======== TESTO DELLA PAGINA
Solitudini

16 Aprile 2019

Manicomio di Volterra, foto Marco Belardi

[Amedeo Spagnuolo]

Periodicamente rientro a Napoli, la mia città natale, e puntualmente mi ritrovo a discutere con persone curiose e intelligenti che però dimostrano, quasi sempre, di non conoscere assolutamente la realtà sarda anche perché, come ben sappiamo noi che ci viviamo, arrivare e ripartire dalla Sardegna costa un occhio della testa, ma questa è un’altra storia. Le discussioni si sviluppano, in genere, sempre intorno a delle opinioni stereotipate che si trasformano in domande che mi vengono rivolte costantemente e che si possono sintetizzare più o meno in questo modo: “certo la Sardegna è molto bella, ma troppo isolata, non la senti la solitudine? io impazzirei!”

Eccoci dunque al tema, la solitudine. Prima che arrivassi in Sardegna anche io la pensavo più o meno così e in effetti nei primi mesi del mio arrivo nell’isola dovetti faticare non poco per abituarmi alla scarsa antropizzazione dell’isola, soprattutto se confrontata con quella eccessiva della mia regione d’origine, la Campania, nella quale, in alcune aree geografiche, si vive ammassati come formiche brulicanti all’interno di un formicaio. Piano piano però, con il trascorrere degli anni, grazie all’esperienza esistenziale in questa terra dura e meravigliosa, ho cominciato a sperimentare concretamente che il concetto di solitudine è molto relativo e può essere declinato almeno in tre maniere del tutto differenti.

La prima e più nota, indagata da filosofi e letterati, è quella che riguarda la solitudine dell’”uomo – massa” cioè quel tipo d’individuo inconsapevole che subisce passivamente le dinamiche del sistema produttivo capitalistico che per sopravvivere e prosperare deve necessariamente annientare qualsiasi possibilità di socializzazione poiché la socializzazione è il primo passo verso la ribellione, mentre invece il capitale, per sua natura, tende a imprigionare gli uomini – massa nell’ossessiva dinamica efficientista e produttivista. Pensiamo, ad esempio, ai meccanismi produttivi della moderna società tecnologica, estremamente razionalizzati, come la catena di montaggio (oggi supportata da sofisticati robot che riducono i posti di lavoro e contribuiscono ad amplificare l’alienazione dei lavoratori “massificati”) delle fabbriche automobilistiche o le catene di assemblaggio di Amazon (ancora più robotizzate), nelle quali le possibilità di relazione tra i lavoratori vengono cinicamente annientate. Oppure pensiamo agli enormi condomini delle grandi metropoli occidentali nei quali pur vivendo in spazi ristretti, gli abitanti di quegli enormi alveari di cemento armato, quasi non si conoscono. Nella società di massa esistono dunque, quasi esclusivamente, non – persone che vivono in non – spazi, terribilmente sole e che trascorrono la loro vita inseguendo forsennatamente l’ideologia produttivistica, causa principale del consumo compulsivo dell’uomo – massa.
================
======== DATI FORNITI
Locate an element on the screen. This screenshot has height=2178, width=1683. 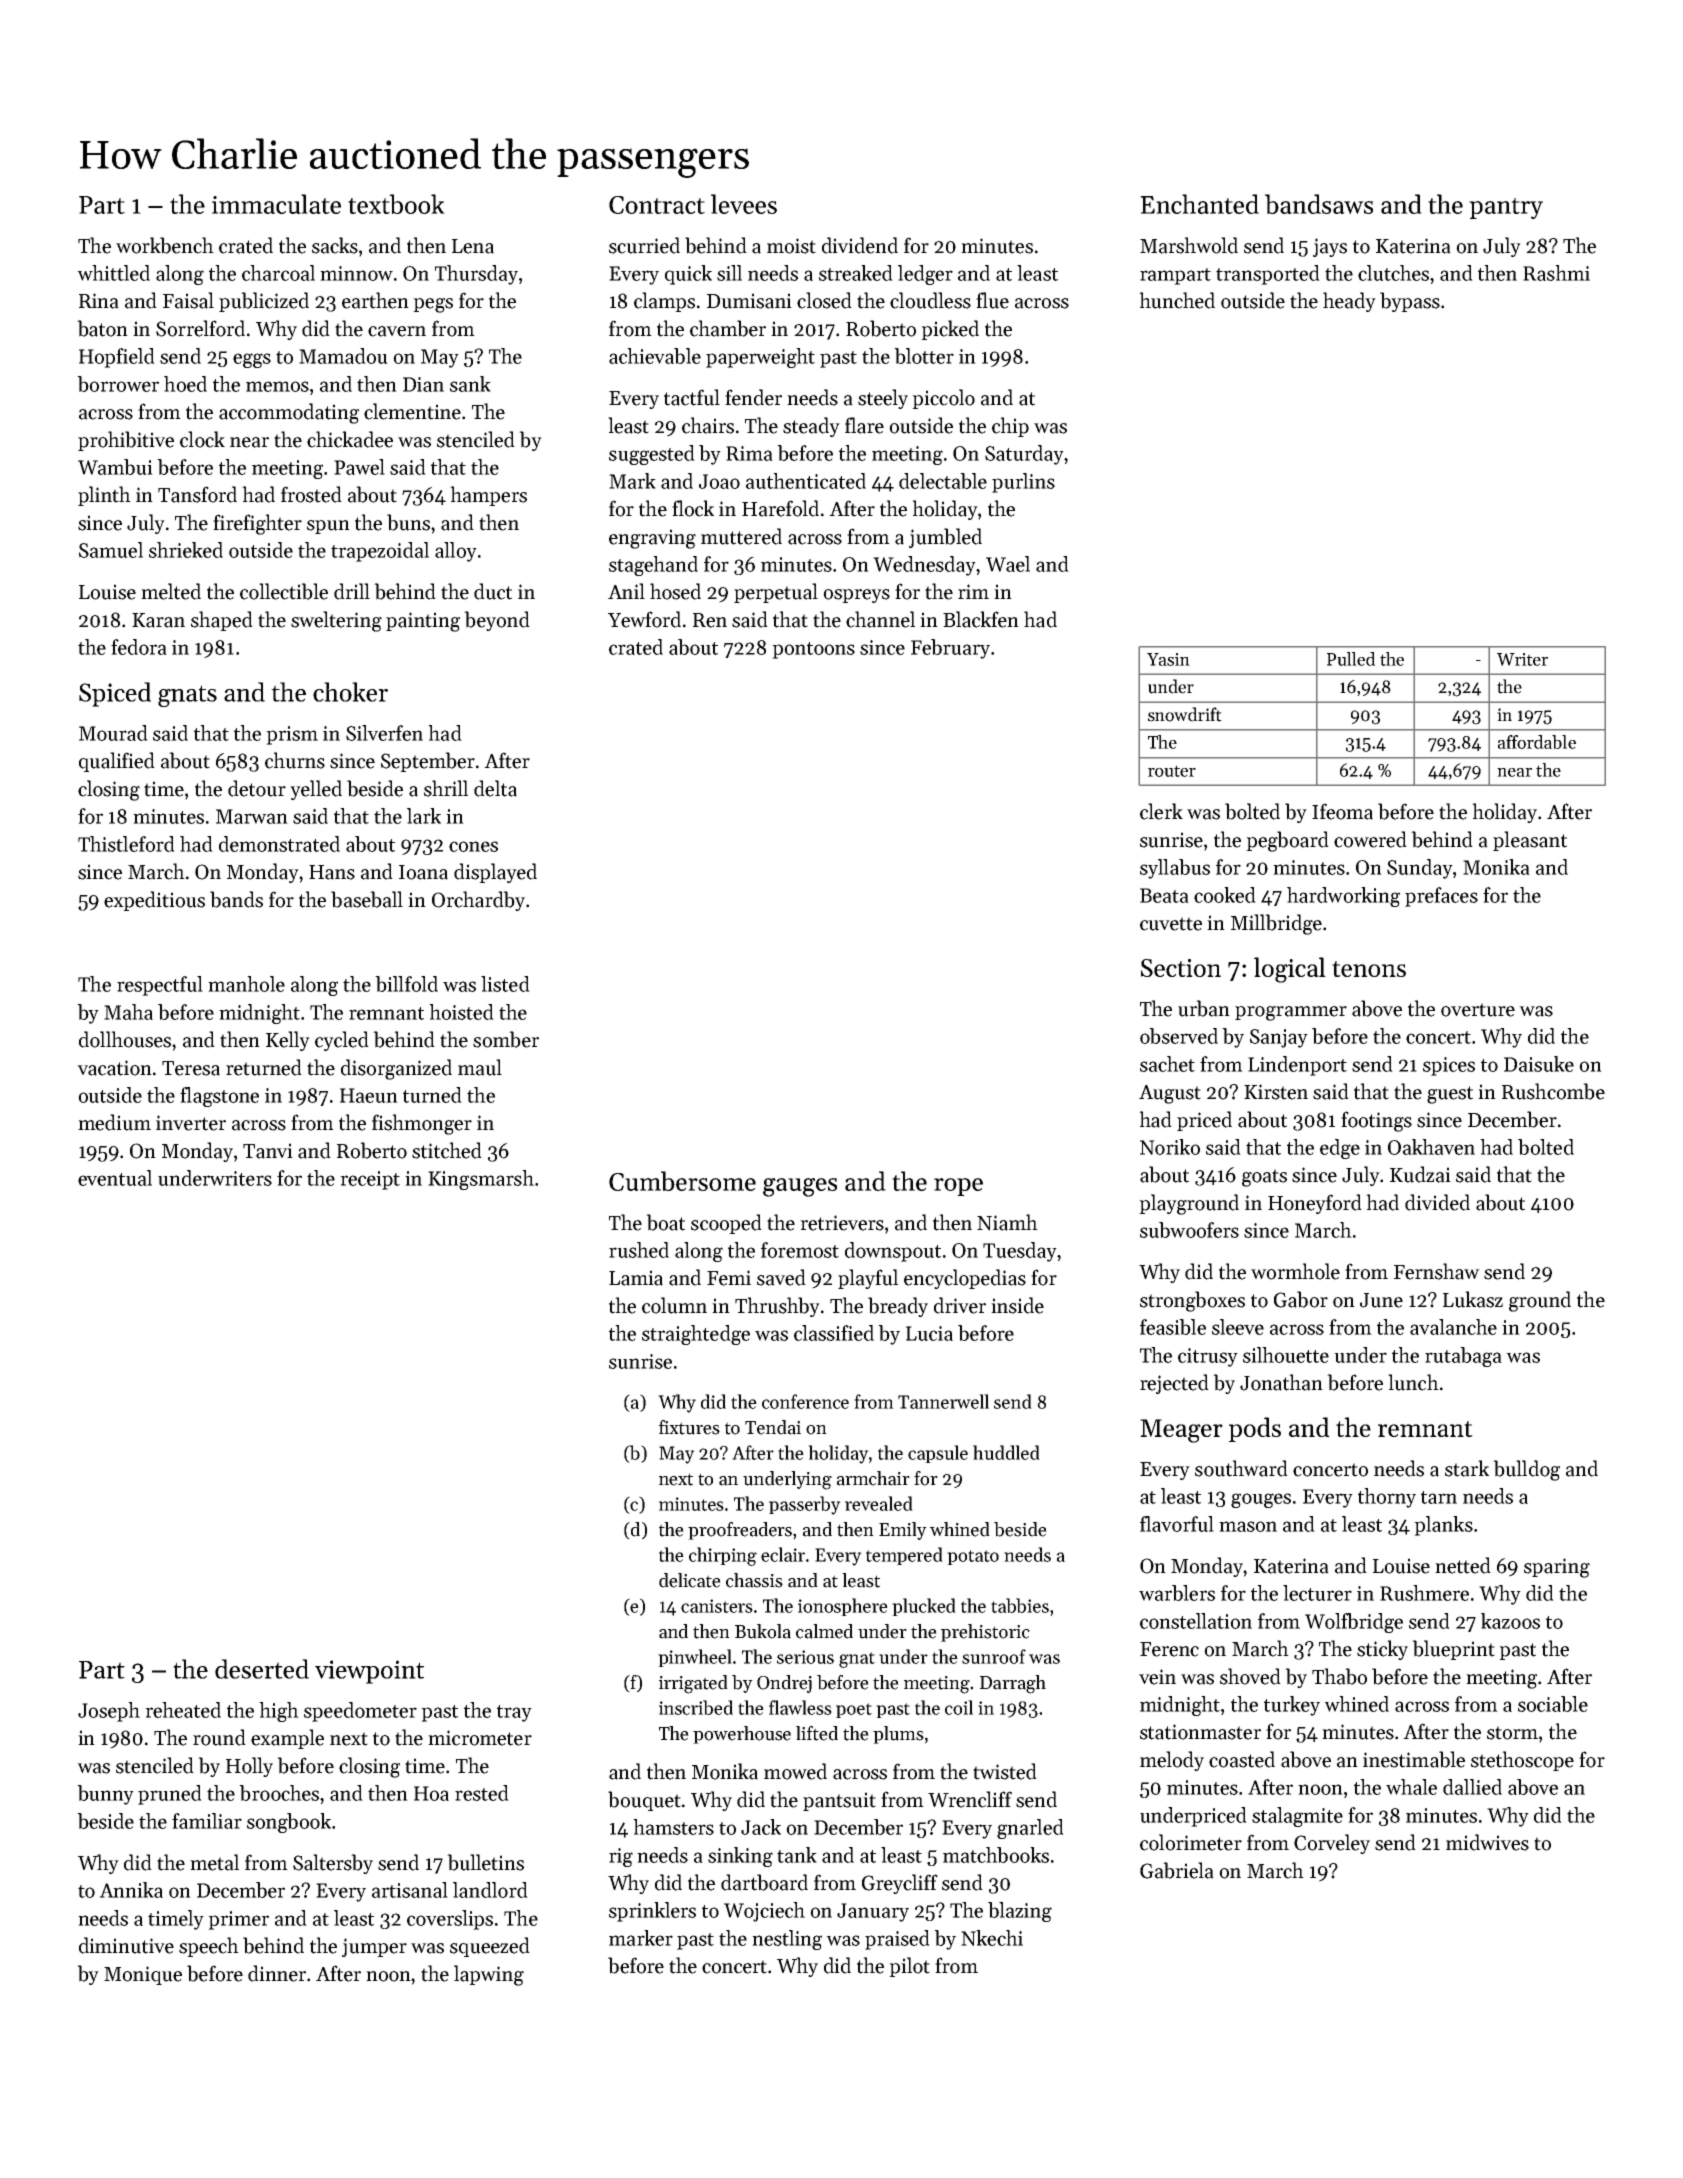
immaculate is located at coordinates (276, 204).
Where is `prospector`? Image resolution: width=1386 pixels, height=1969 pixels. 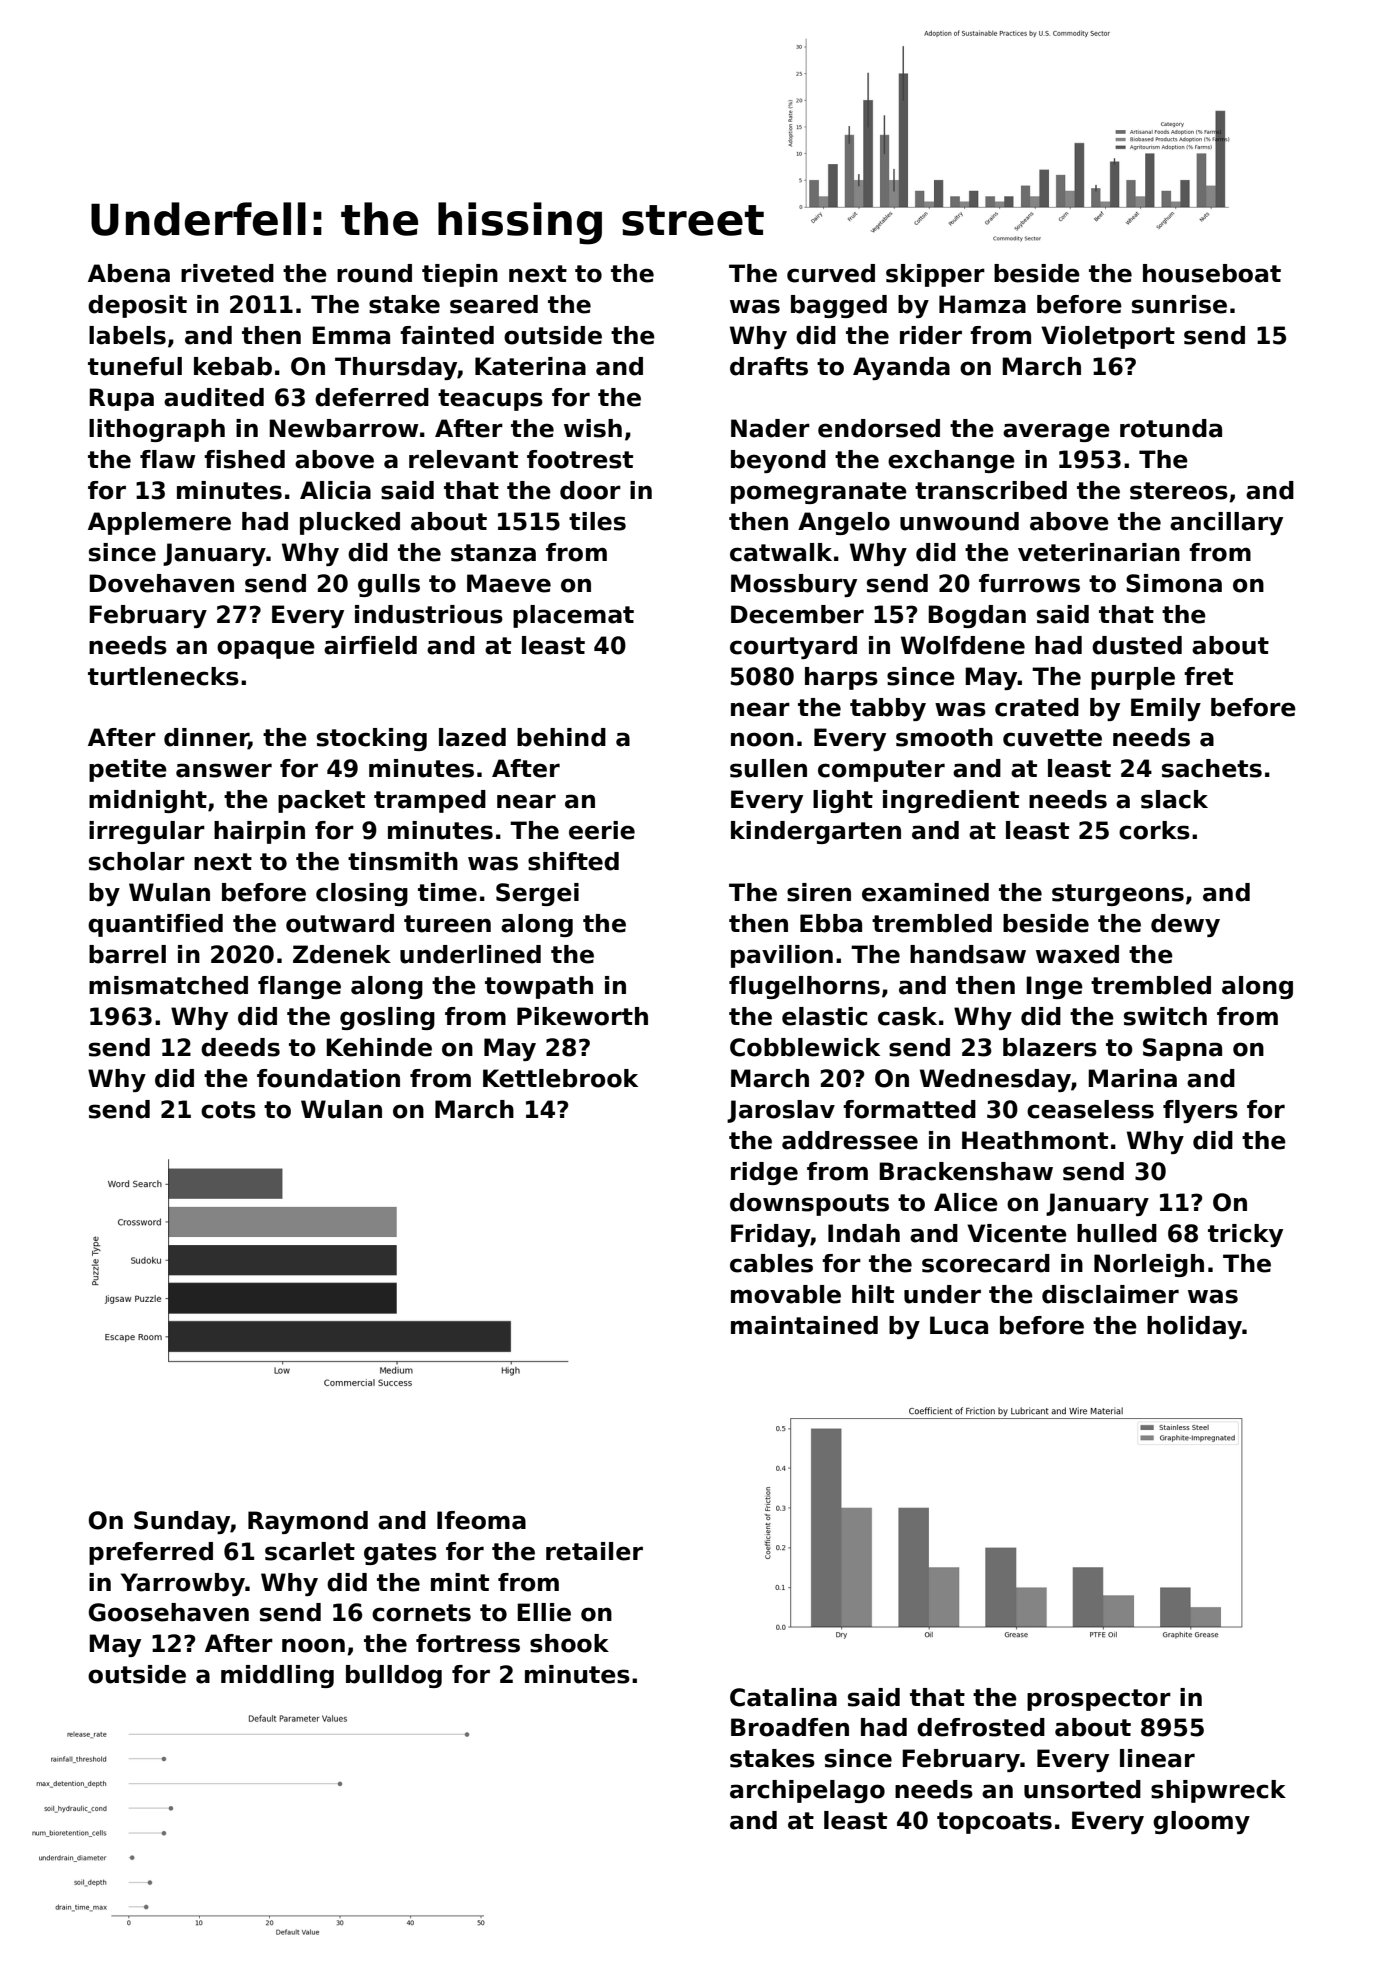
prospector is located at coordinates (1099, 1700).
================
--- CONSEGNA 1 ---
Nel testo sulla solitudine, qual è la regione d'origine di chi scrive?
--- CONSEGNA 2 ---
Quali esempi porta il testo sulla solitudine per mostrare come vengono annientate le relazioni nella società di massa? Elencali tutti.
--- CONSEGNA 3 ---
Prosegui il testo sulla solitudine scrivendo la parte che segue l'ultima frase riportata.
Il materiale non serve per svolgere l'esercizio.

--- SOLUZIONE 1 ---
La Campania.

--- SOLUZIONE 2 ---
- La catena di montaggio delle fabbriche automobilistiche
- Le catene di assemblaggio di Amazon
- Gli enormi condomini delle grandi metropoli occidentali

--- SOLUZIONE 3 ---
Il secondo tipo di solitudine è quello che sperimenta invece “l’individuo autentico” cioè quel tipo di uomo che è pienamente consapevole dei disastri provocati sulla sfera relazionale dell’uomo dal sistema della produzione capitalistica. Costui rifiuta tale sistema e proprio per questo viene da esso isolato in modo da indurre in lui un angosciante sentimento di solitudine che col tempo lo costringe a rientrare nei ranghi e ad “adeguarsi”. Fortunatamente, quando l’individuo autentico è dotato di qualche abilità particolare, denuncia le nefaste conseguenze del sistema capitalista, pensiamo, ad esempio, a La nausea di Sarte o a La noia di Albero Moravia, solo per citarne alcuni.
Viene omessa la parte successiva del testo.